Pembahasan mengenai legalitas ateisme di Indonesia bukan hal yang baru kita dengar. Kita sering mendengar percakapan mengenai hal ini dari waktu ke waktu. Alasannya sederhana, karena mereka yang kontra dengan ateisme menganggap ateisme bertentangan dengan Sila Pertama Pancasila yang berbunyi "Ketuhanan Yang Maha Esa". Mereka menafsirkan sila tersebut sebagai kewajiban untuk bertuhan dan beragama.
Sering juga kita mendengar argumen dari orang yang menganggap ateisme boleh di Indonesia. Mereka beralasan bahwa Sila Kedua Pancasila yang berbunyi "Kemanusiaan yang adil dan beradab" memiliki makna humanisme. Artinya kita tak perlu mengingat Tuhan dan mengharapkan surga untuk berbuat baik kepada sesama. Berarti Tuhan tidak dibutuhkan dalam konsep ini.
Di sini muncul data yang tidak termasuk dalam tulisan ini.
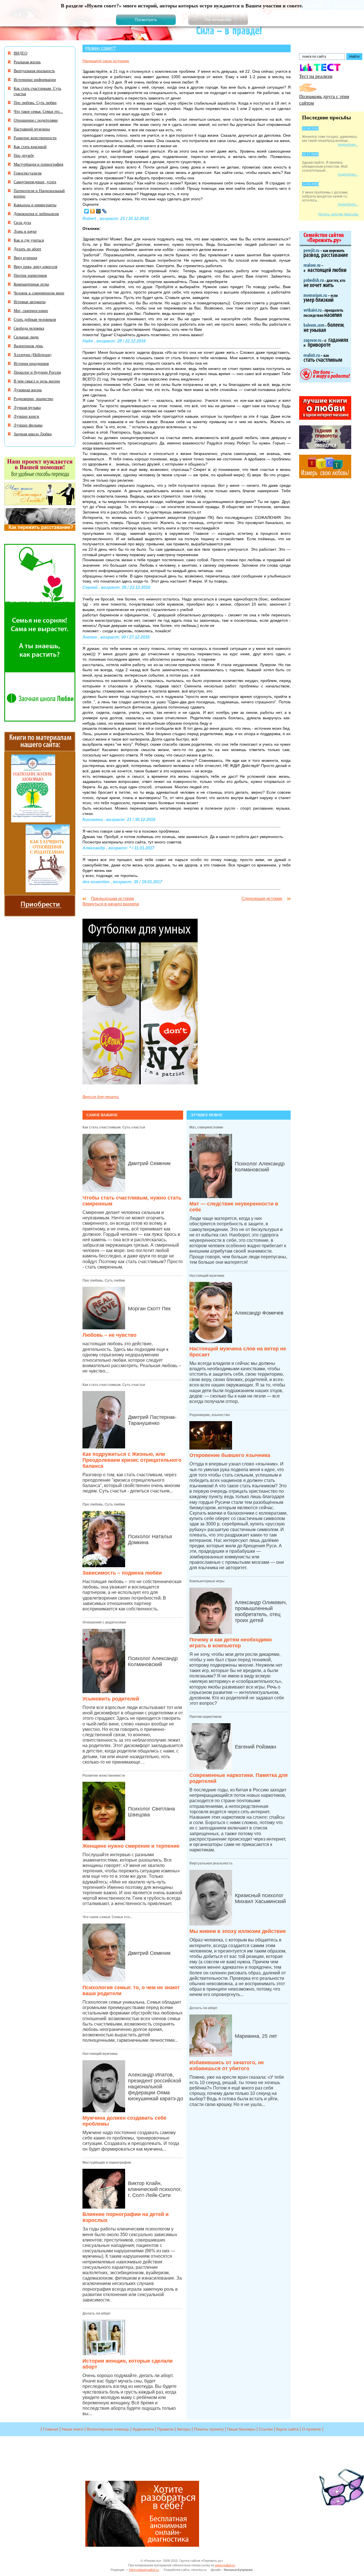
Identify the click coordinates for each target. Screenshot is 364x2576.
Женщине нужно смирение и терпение (130, 1846)
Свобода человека (29, 328)
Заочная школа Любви (33, 433)
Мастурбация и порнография (106, 2163)
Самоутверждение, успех (35, 181)
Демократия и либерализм (36, 213)
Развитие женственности (103, 1775)
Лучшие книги (26, 416)
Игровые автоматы (30, 301)
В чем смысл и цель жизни (37, 381)
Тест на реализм (315, 76)
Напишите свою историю (105, 61)
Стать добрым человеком (35, 319)
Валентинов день (28, 345)
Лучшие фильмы (28, 425)
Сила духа (22, 222)
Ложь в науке (25, 231)
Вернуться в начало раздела (110, 903)
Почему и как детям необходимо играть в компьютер (230, 1642)
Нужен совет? (100, 48)
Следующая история (261, 898)
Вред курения (25, 257)
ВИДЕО (20, 53)
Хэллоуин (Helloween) (32, 354)
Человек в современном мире (39, 293)
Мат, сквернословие (206, 1127)
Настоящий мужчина (99, 2054)
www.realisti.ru (225, 2565)
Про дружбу (24, 155)
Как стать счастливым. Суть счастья (113, 1127)
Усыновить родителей (110, 1699)
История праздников (31, 363)
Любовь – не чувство (109, 1335)
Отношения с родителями (104, 1622)
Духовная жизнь (28, 389)
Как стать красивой (30, 146)
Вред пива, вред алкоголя (35, 266)
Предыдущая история (112, 898)
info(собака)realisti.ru (144, 2569)
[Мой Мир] (99, 211)
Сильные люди (26, 337)
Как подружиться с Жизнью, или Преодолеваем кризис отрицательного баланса (131, 1460)
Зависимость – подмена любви (122, 1573)
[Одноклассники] (93, 211)
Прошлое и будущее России (37, 372)
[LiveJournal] (104, 211)
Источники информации (35, 79)
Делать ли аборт (96, 2313)
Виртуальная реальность (211, 1863)
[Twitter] (87, 211)
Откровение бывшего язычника (229, 1455)
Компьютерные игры (206, 1581)
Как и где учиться (29, 240)
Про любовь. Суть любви (103, 1280)
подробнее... (348, 145)
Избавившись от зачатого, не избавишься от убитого (226, 2065)
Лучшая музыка (27, 407)
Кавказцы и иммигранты (35, 204)
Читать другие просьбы (338, 214)
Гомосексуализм (28, 173)
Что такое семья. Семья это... (107, 1917)
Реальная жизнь (27, 62)
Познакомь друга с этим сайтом (324, 99)
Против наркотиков (205, 1717)
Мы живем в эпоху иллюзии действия (237, 1931)
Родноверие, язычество (209, 1415)
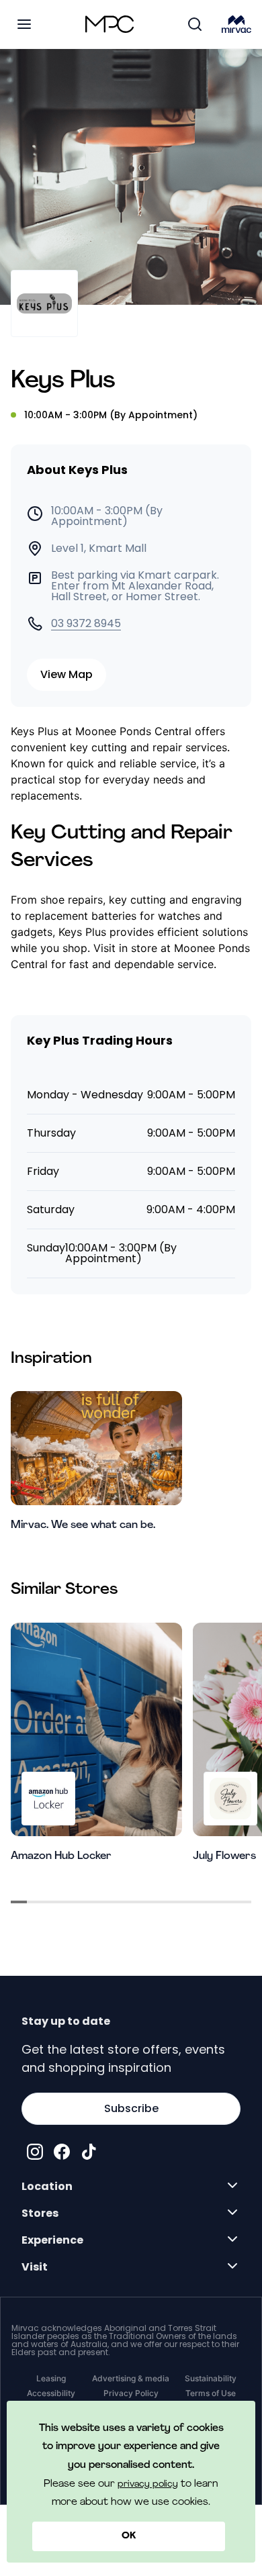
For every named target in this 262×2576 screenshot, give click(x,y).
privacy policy (148, 2484)
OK (129, 2536)
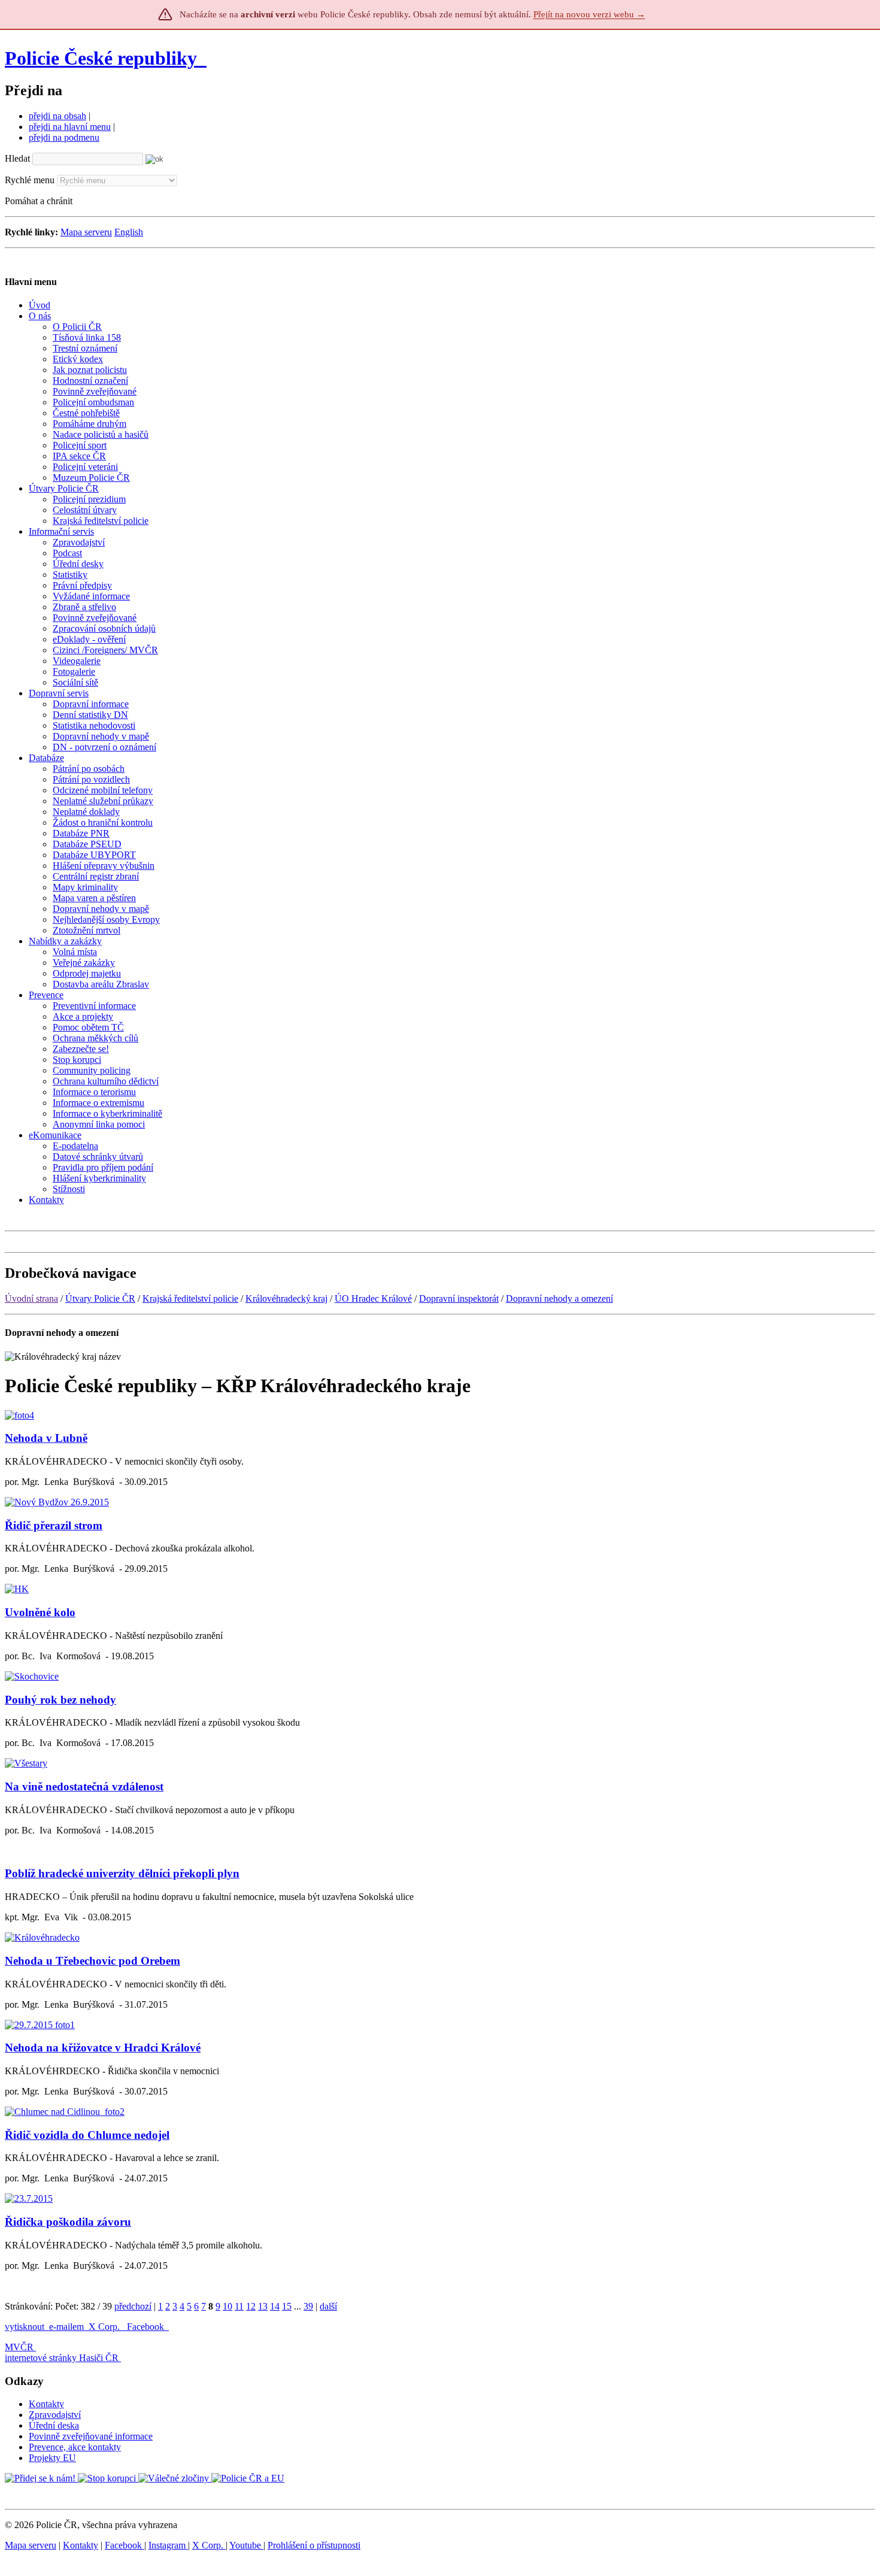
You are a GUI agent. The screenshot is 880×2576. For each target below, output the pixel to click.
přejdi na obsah (57, 116)
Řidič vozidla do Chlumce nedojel (87, 2135)
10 (227, 2306)
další (328, 2306)
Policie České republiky (101, 58)
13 (263, 2306)
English (128, 232)
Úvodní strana (31, 1298)
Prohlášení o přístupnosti (314, 2545)
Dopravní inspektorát (459, 1298)
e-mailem (66, 2327)
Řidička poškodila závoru (68, 2222)
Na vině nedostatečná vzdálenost (84, 1786)
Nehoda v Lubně (46, 1438)
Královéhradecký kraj (286, 1298)
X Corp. (105, 2327)
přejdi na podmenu (64, 137)
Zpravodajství (55, 2415)
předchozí (132, 2306)
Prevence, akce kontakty (75, 2447)
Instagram (168, 2545)
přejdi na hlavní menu (70, 127)
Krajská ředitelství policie (190, 1298)
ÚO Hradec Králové (373, 1298)
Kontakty (46, 2404)
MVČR (19, 2347)
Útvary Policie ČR (100, 1298)
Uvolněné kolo (40, 1612)
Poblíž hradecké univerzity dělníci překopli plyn (122, 1873)
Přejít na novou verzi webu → (589, 14)
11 (239, 2306)
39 (308, 2306)
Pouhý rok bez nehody (60, 1699)
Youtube (246, 2545)
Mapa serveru (86, 232)
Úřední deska (54, 2425)
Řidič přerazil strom (53, 1525)
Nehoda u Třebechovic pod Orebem (92, 1960)
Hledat (17, 158)
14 (275, 2306)
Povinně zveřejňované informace (91, 2436)
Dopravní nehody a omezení (559, 1298)
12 (251, 2306)
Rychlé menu (29, 180)
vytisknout (24, 2327)
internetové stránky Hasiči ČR (62, 2358)
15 (287, 2306)
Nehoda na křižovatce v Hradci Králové (103, 2047)
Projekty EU (52, 2458)
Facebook (146, 2327)
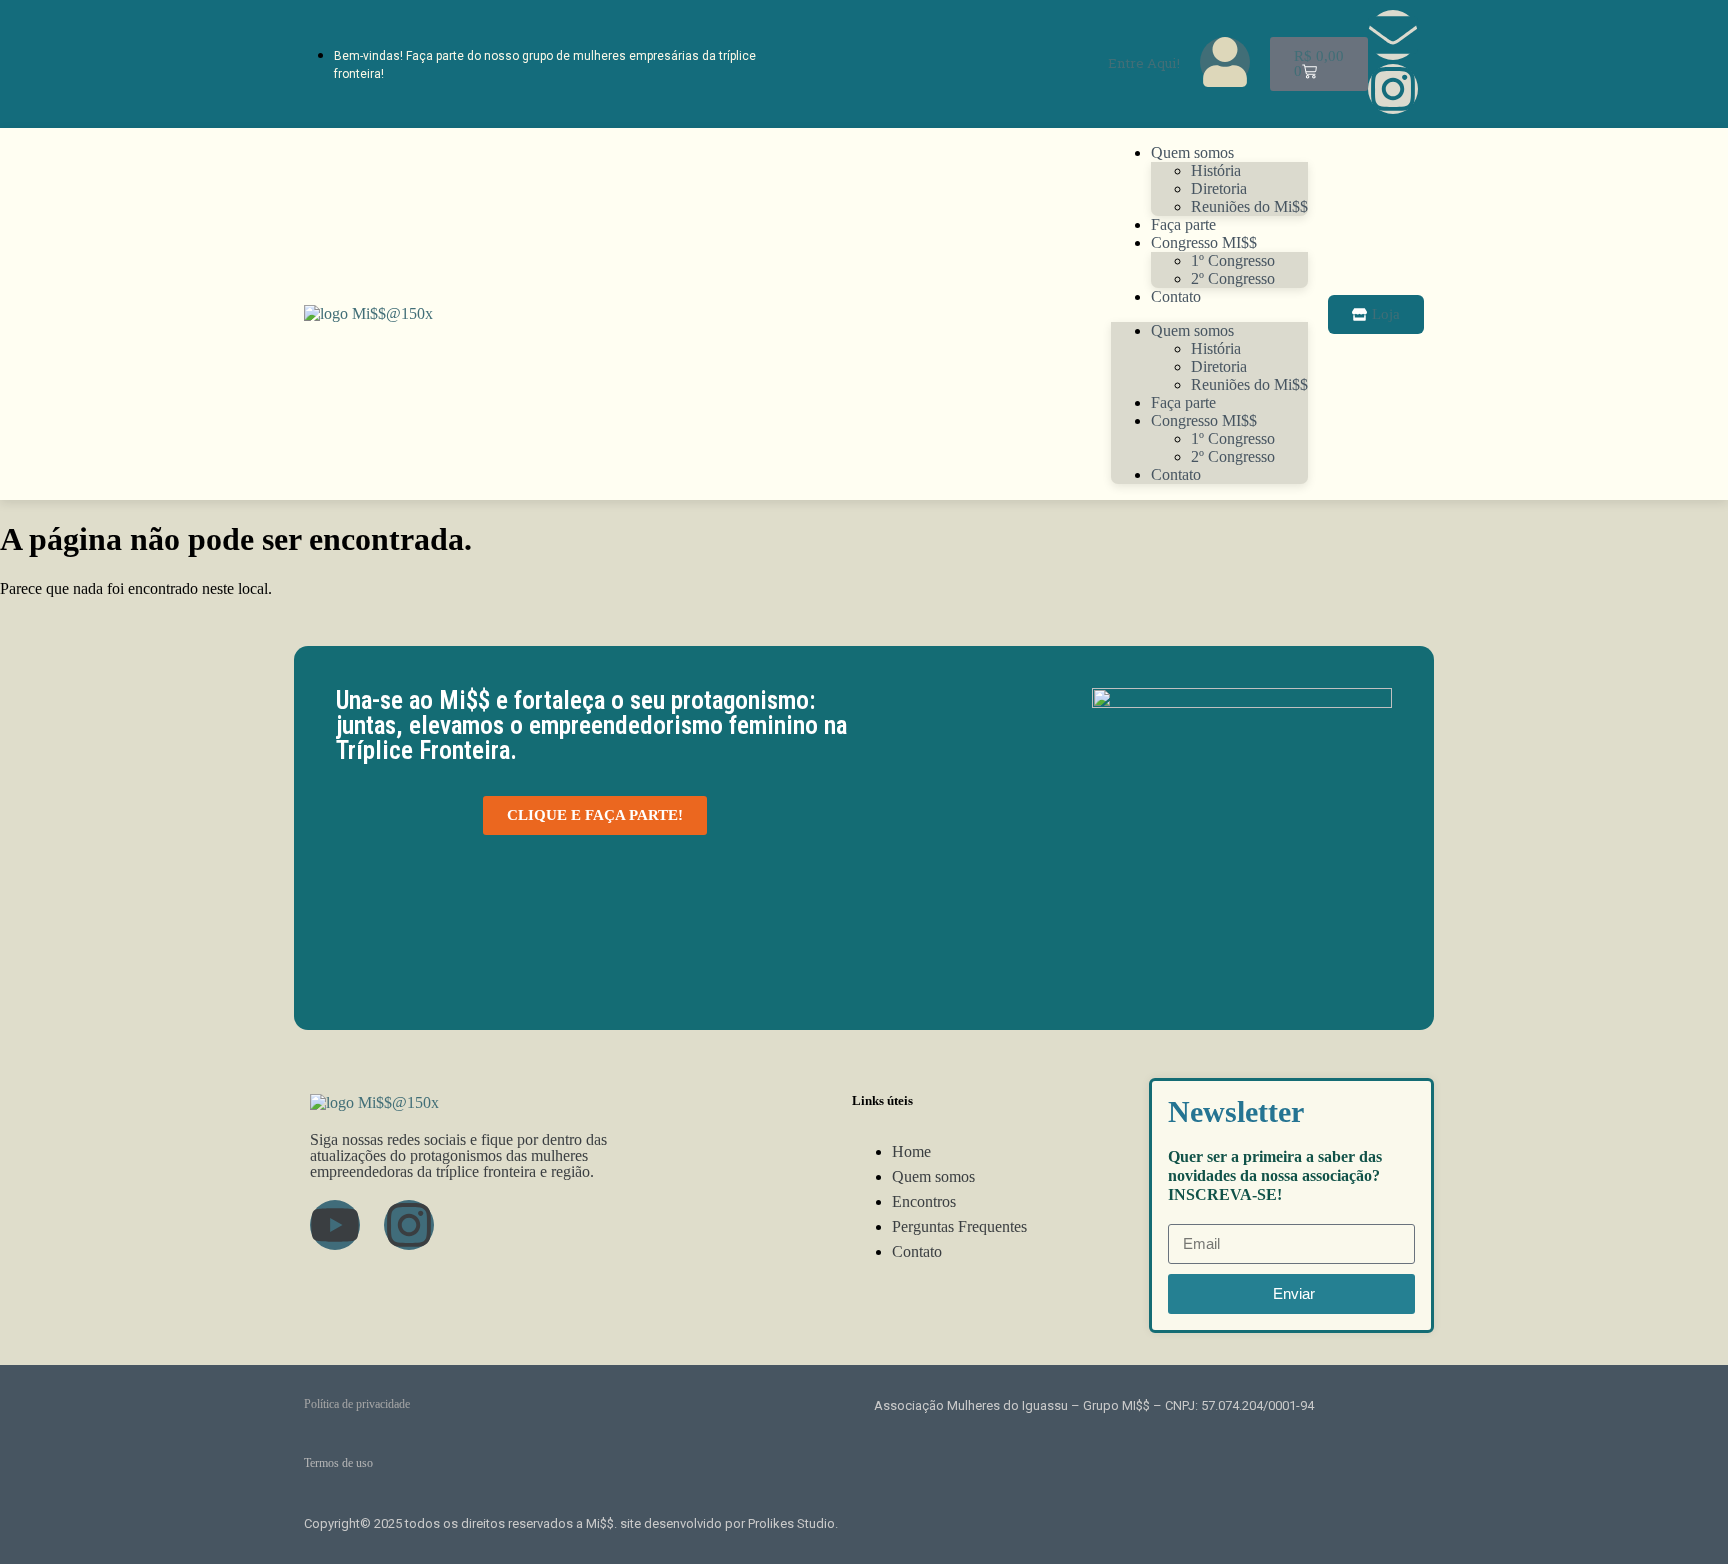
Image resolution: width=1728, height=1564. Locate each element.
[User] (1225, 62)
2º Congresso (1233, 278)
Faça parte (1183, 402)
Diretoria (1219, 188)
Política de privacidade (357, 1404)
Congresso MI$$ (1204, 242)
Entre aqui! (1144, 63)
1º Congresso (1233, 260)
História (1216, 170)
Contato (1176, 296)
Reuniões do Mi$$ (1249, 384)
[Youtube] (335, 1225)
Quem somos (1192, 152)
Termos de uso (338, 1463)
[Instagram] (1393, 89)
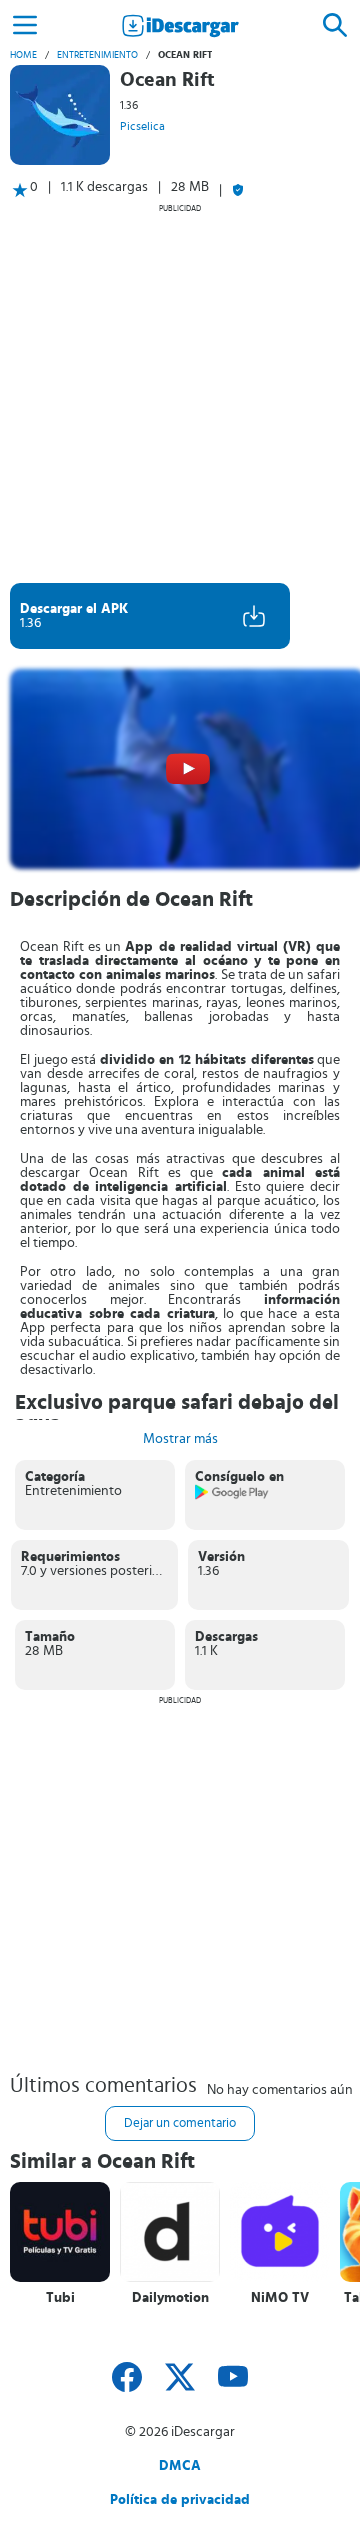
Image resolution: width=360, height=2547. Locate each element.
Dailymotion (170, 2298)
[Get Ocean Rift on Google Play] (232, 1496)
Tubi (60, 2298)
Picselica (142, 126)
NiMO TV (280, 2298)
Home (23, 55)
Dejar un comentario (180, 2123)
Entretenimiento (97, 55)
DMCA (180, 2466)
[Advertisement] (180, 393)
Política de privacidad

Bagi saya, sebetulnya tidak perlu "loncat" ke sila kedua untuk menyatakan bahwa ateisme dibolehkan di Indonesia. Dengan menggunakan sila pertama pun kita bisa paham bahwa Ketuhanan Yang Maha Esa bukanlah suatu kewajiban untuk bertuhan. Mengapa bisa begitu? Saya akan membedahnya melalui tulisan di bawah ini.
Berawal dari pertanyaan "negara yang akan kita dirikan nanti, dasarnya apa?" bermunculan gagasan-gagasan mengenai dasar negara tersebut. Tokoh-tokoh yang mengusulkan dasar negara pada sidang BPUPKI di antaranya Moh. Yamin pada tangga 29 Mei 1945, Soepomo pada tanggal 31 Mei 1945, dan Soekarno pada tanggal 1 Juni 1945. Lalu dipilihlah gagasan Soekarno tersebut, kemudian Pancasila disahkan menjadi dasar negara sehari setelah kemerdekaan Indonesia, yaitu tanggal 18 Agustus 1945 dan tanggal pidato Soekarno mengenai Pancasila dijadikan sebagai Hari Lahirnya Pancasila.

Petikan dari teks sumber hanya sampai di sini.